Assignment >> The records that follow are to be printed exactly, with no images.

[Source records]
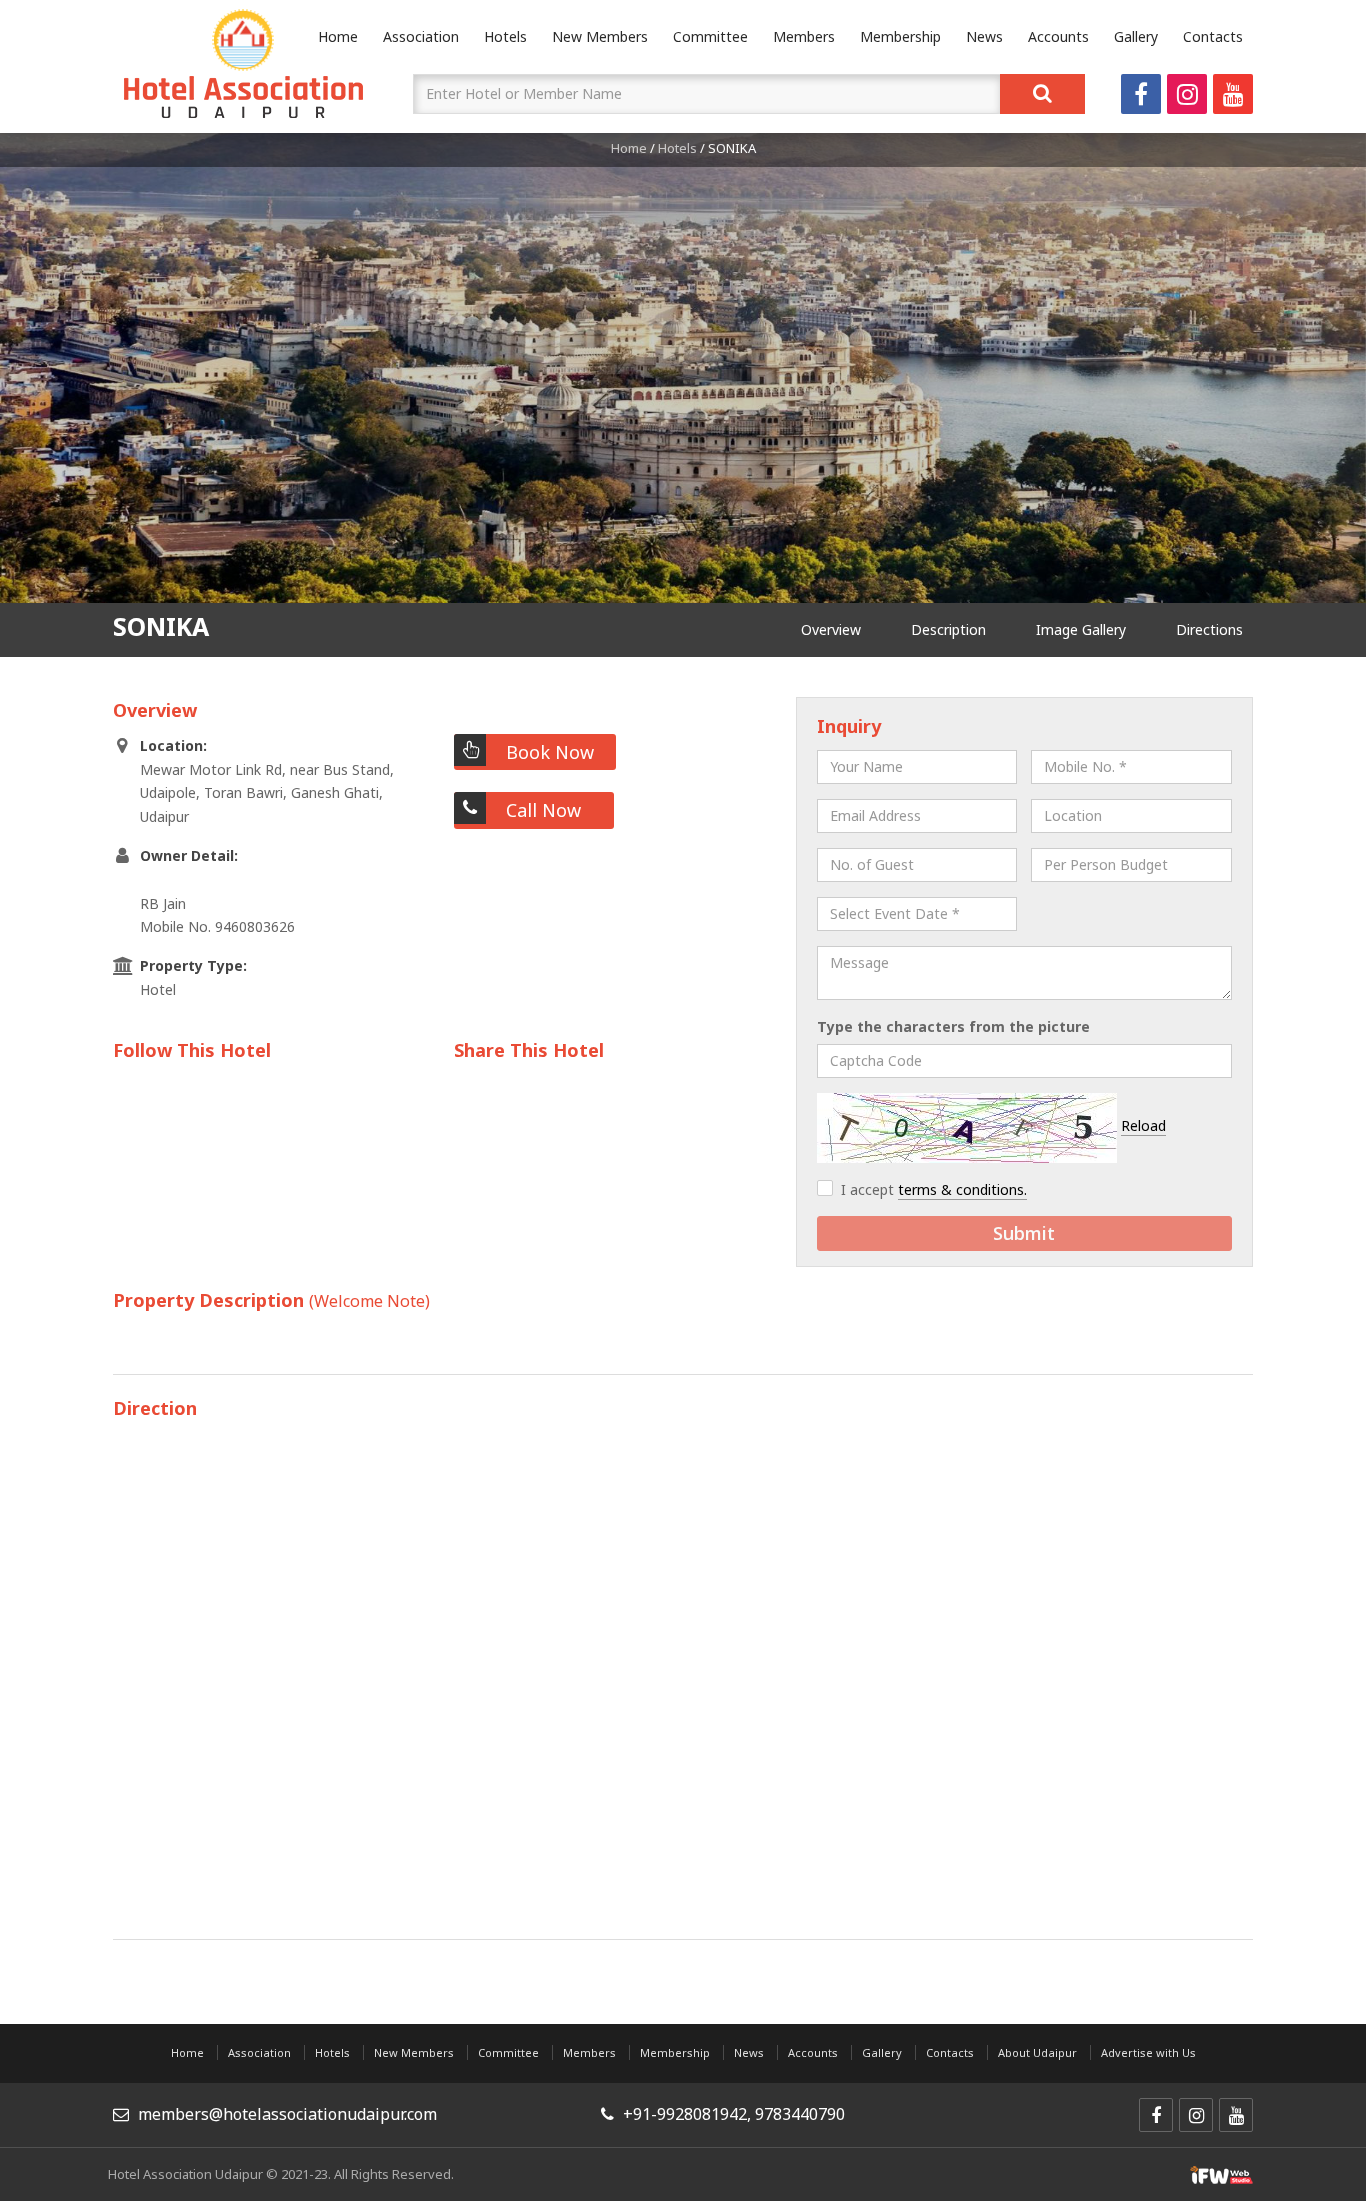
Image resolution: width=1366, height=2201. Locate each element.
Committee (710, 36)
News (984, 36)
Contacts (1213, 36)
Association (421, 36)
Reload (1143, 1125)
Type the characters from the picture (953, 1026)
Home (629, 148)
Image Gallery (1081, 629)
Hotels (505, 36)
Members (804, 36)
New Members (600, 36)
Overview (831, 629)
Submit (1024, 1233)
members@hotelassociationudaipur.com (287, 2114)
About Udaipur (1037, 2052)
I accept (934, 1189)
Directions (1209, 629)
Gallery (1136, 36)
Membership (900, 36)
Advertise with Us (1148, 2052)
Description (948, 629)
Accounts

Task solution >>
Image resolution: width=1366, height=2201. Locate each element.
Committee (710, 36)
News (984, 36)
Contacts (1213, 36)
Association (421, 36)
Reload (1143, 1125)
Type the characters from the picture (953, 1026)
Home (629, 148)
Image Gallery (1081, 629)
Hotels (505, 36)
Members (804, 36)
New Members (600, 36)
Overview (831, 629)
Submit (1024, 1233)
members@hotelassociationudaipur.com (287, 2114)
About Udaipur (1037, 2052)
I accept (934, 1189)
Directions (1209, 629)
Gallery (1136, 36)
Membership (900, 36)
Advertise with Us (1148, 2052)
Description (948, 629)
Accounts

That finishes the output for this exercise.